La ripartenza è possibile anche per la scuola e se si lavora da subito scaglionando gli interventi si può immaginare di differenziare le aperture per nidi e infanzia e prepararsi a settembre con tutte le cautele del caso per gli altri gradi di istruzione.
Nel frattempo il ministero dovrebbe ammettere che pensare di effettuare le prove dei concorsi ordinari e straordinari quest’estate sia azzardato e che dato il momento eccezionale prevedere la stabilizzazione dei precari con concorsi per soli titoli, come richiesto dalle organizzazioni sindacali, sia la soluzione più sicura e giusta. Dobbiamo scongiurare che tra i molti problemi che ci troveremo ad affrontare a settembre ci sia quello dell’esplosione delle supplenze anche in considerazione del fatto che il personale, per garantire lo scaglionamento di orari e la riduzione del numero di studenti per classe, vada necessariamente rafforzato.
Tutto questo richiede lo stanziamento di risorse aggiuntive, delle quali al momento non c’è traccia.
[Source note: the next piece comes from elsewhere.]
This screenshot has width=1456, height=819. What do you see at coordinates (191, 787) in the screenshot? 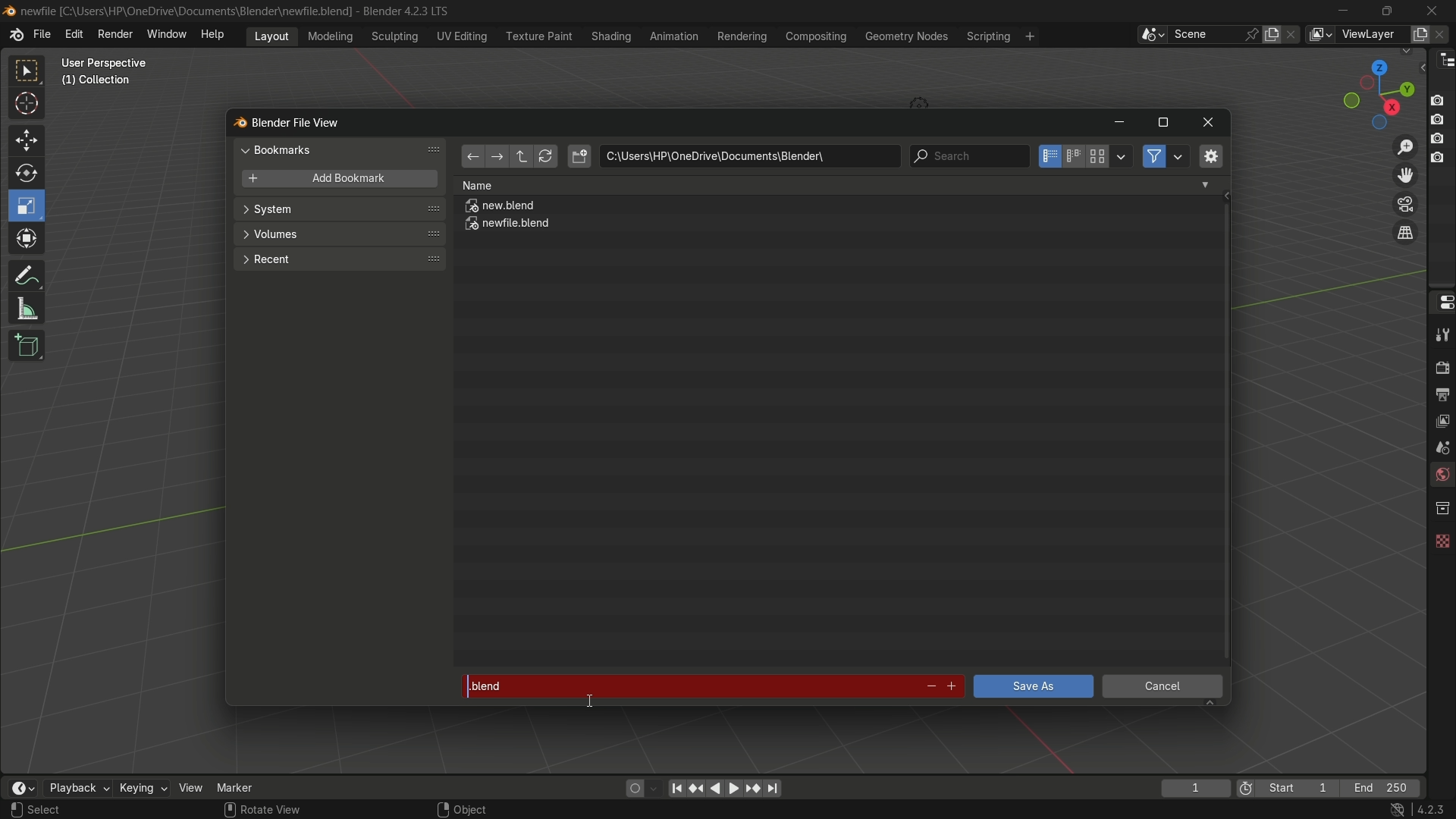
I see `view` at bounding box center [191, 787].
Noi riteniamo che questo sia il momento di invertire la tendenza e aumentare finalmente quella percentuale di Pil da destinare all’istruzione che per troppo tempo è stata ed è al di sotto della media europea e che condanna l’Italia ai ritardi su importanti target delle politiche di istruzione e formazione che ormai non si possiamo più permettere.